Discount store was defined as a store that sells soft goods and/or hard goods at a 20-60% price level below regular retail prices (Lewison, 1991). An off-priced store was defined as a store that sells medium- to high-quality brand-name products at deep-discount prices (Mason, Mayer, & Wilkinson, 1993). A specialty store was defined as a store specializing in the merchandise it offers a consumer, which varies according to the type, selection, and quality of merchandise; the range of price lines; and the size, design, and location of stores (Lewison). A department store was defined as a large retail institution carrying various merchandise lines with a relatively good assortment within each line (Lewison).

Discount Stores

Participants (n = 28) with experience shopping at discount stores did not expect extensive customer service because of low prices: “…[discount stores] would rather offer the product at a lower price, and you have to do a little more work for it.” This result does not support Linda’s (1990) findings. A return policy was the only store amenity participants expected, and availability of many registers was the only store facility mentioned.

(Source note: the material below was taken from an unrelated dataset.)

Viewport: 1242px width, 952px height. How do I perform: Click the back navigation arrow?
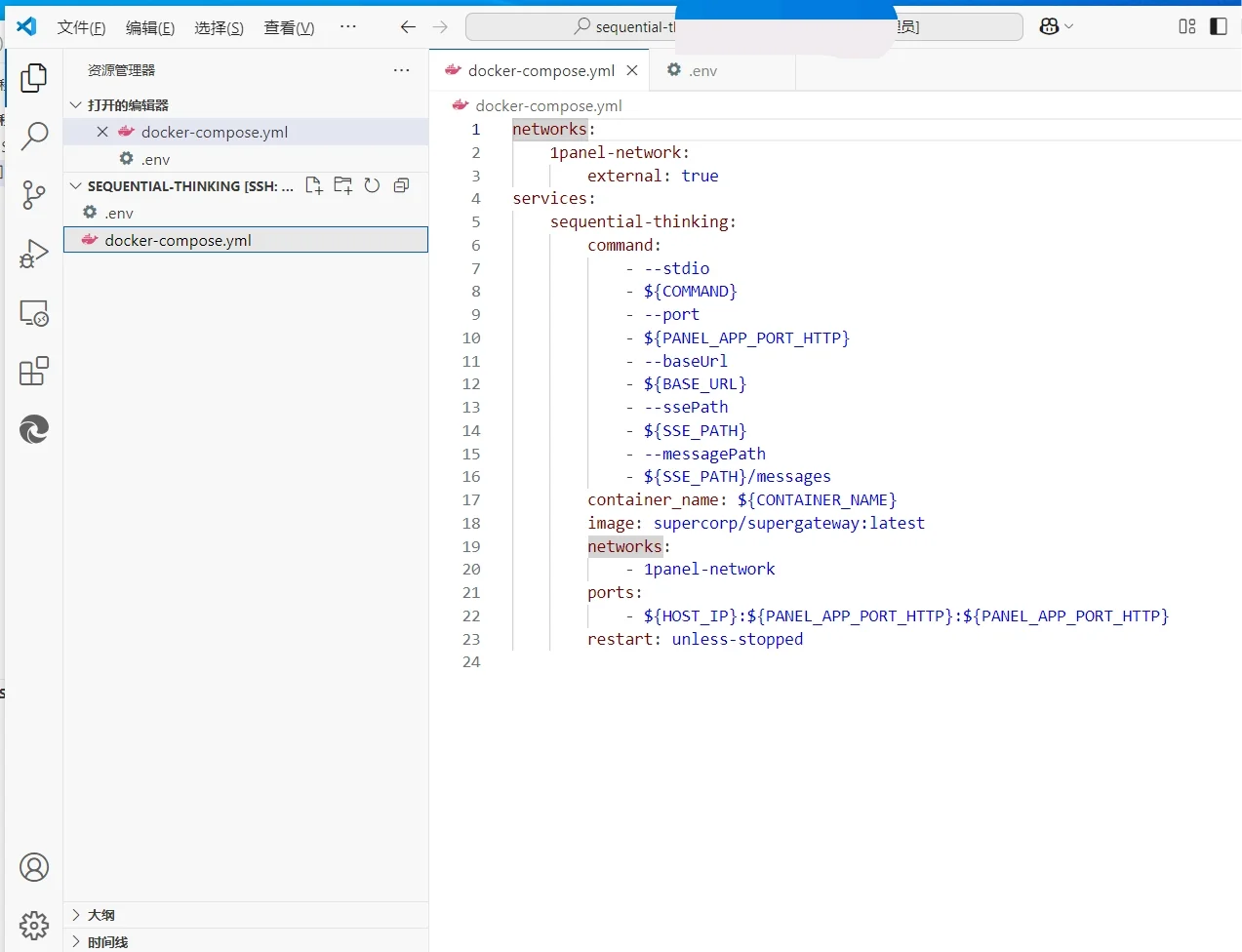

Participants expected associates to help locate and move merchandisenot to recall their names. In addition, they expected depth in merchandise assortments and hoped to find a variety of sizes in stock. To maintain or improve customer satisfaction with service, discount stores need to offer a no-questionsasked return policy, staff sufficient cash registers to make checking out quick and easy, and reduce stock-outs.

Off-Priced Stores

Participants (n = 21) with experience shopping at off-priced stores expected less customer service than they found in discount stores. Participants only made comments about store facilities: “[offpriced stores] need more of those racks and everything. It gets so congested, but I don’t even like to shop at some of those because of that.”

Off-priced stores might focus on store facilities, such as having good signage and ensuring merchandise is displayed with enough space so that customers are not overwhelmed with merchandise.

Specialty Stores

Participants (n = 28) with experience shopping at specialty stores expected extensive customer service. Participants expected better return policies than at other types of stores, knowledgeable sales associates, and personal attention:

“Because it’s a specialty store, [sales associates] should know more about what they’re selling. And they should be more helpful.”

Participants experienced sales tactics (i.e., high pressure sales) in specialty stores that they attributed to commissioned associates. Participants reiterated the importance of unintrusive service as well as providing enough physical and psychological space so that customers can choose what they want without feeling watched or pressured: “In a specialty store… if I need help, I expect it to be there… At the same time, I don’t like somebody on me the whole time . . .

Leave me alone.”

While earlier studies have revealed that having commissioned associates improves customer service (Colletti & Murray, 1990: Lennon & Davis, 1989), our participants perceived commissioned associates as the cause of undesired selling tactics.

Department Stores

Participants (n = 27) with shopping experience at department stores expected even more customer service than at specialty stores. Individuals interviewed suggested that since department stores are part of large corporations, they can afford to do special things for their customers In addition to basic store amenities, participants expected unique accommodations, such as gift wrapping, shipping, child care, wedding registries, and pick-up services. Comments concerning store facilities focused on attributes such as restrooms and restaurants. Although participants expected to be approached and acknowledged by sales associates, their experience was that associates were difficult to locate.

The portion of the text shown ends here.